Another pastor said he was employing “all [his] leadership skills to try to keep the church from lowering CP giving. It’s an uphill battle.”
Still another pastor said it will “take some time to educate our people as to the meaning and importance of the Cooperative Program just to maintain our 10 percent.”

Jim Austin, executive director-treasurer of the South Carolina Baptist Convention, said CP awareness is a top priority for his staff. “Just about everything we mail out from our building includes something about the 1% Challenge,” he said. “That will continue to be a message we trumpet here.”
Gary Anderson, SCBC director of the church health and Cooperative Program group, said the state convention will be promoting the 1% Challenge “a great deal more this coming year,” including setting up a section on the SCBC website in coming weeks for churches to sign up for the challenge.

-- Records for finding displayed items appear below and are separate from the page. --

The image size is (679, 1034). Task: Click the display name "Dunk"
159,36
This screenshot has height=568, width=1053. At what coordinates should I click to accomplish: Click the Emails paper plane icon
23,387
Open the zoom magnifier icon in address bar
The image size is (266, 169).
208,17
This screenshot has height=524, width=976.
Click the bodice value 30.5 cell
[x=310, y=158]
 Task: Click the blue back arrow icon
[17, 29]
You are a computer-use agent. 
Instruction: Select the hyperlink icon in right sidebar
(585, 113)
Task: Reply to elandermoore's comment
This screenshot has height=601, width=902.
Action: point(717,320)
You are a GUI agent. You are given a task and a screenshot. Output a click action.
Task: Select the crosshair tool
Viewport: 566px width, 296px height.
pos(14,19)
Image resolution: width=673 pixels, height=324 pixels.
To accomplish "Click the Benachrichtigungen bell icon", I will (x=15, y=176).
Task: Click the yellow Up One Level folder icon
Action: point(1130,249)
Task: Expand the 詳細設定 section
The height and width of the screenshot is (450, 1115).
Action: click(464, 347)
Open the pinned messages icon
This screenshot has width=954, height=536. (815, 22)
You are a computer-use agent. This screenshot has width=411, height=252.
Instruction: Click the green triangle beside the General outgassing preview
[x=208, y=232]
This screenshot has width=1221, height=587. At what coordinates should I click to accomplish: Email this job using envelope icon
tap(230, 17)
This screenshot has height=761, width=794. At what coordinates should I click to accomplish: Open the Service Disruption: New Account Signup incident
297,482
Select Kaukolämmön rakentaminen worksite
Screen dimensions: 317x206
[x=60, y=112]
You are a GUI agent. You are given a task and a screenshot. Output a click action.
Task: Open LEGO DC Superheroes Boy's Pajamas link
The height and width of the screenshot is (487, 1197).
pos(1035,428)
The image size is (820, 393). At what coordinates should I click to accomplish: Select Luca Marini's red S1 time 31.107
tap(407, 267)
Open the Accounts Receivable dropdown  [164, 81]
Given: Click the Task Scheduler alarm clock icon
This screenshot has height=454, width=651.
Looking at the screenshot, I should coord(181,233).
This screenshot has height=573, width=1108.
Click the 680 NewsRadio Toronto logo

The 1% Challenge is “a succinct way to do something more – an understandable way to say, ‘Yeah, we can do that,’?” said Frank Page, president of the Southern Baptist Convention’s Executive Committee. “It is understandable, is easily acted upon, and can be done without shifting major sections of a church’s finances.”
Two pastors in the Courier survey indicated they led their churches to raise CP support because they supported the recommendations contained in the Great Commission Resurgence report adopted by South Carolina Baptists in November 2011.
During the months before the adoption of the GCR report, Ralph Carter, who chaired the task force and now serves as SCBC president, urged pastors to accept the 1% Challenge. At the time, at least 31 pastors led their churches to do so, representing a potential $320,000 in additional funding to the Cooperative Program.
Nationally, over the last 25 years, the average percentage forwarded from Southern Baptist churches through the Cooperative Program has declined by almost one half – from 10.52 percent in 1987 to 5.41 percent in 2011.
In South Carolina, giving from churches through the Cooperative Program – as a portion of undesignated receipts – declined from 8.7 percent in 2000 to 6.9 percent in 2011. (CP giving statistics for 2012 will be available in February.)
According to Anderson, 301 SCBC churches (approximately 14 percent) give 10 percent or more of undesignated receipts through the Cooperative Program. An additional 73 churches give more than 9.5 percent, he said.
The LifeWay Research survey showed that Southern Baptist pastors who are 55 and older are more likely to support the Cooperative Program, believing the CP supports missions and ministries their churches value. They also are more likely to think convention entities use their CP contributions effectively and to place a higher value on the ministries the CP supports.
Younger pastors (ages 18-44) are less likely to believe the convention’s entities use their CP contributions effectively and are less willing to agree that the CP supports SBC ministries and missions their churches value.
Sunday, April 14, is Cooperative Program Day across the South Carolina Baptist Convention. Anderson said SCBC staff members will be available to speak in churches that day or on any Sunday during April.
Anderson noted that the convention’s website (scbaptist.org/cooperativeprogram) has downloadable resources available to churches interested in promoting the Cooperative Program.
– With reporting from Baptist Press.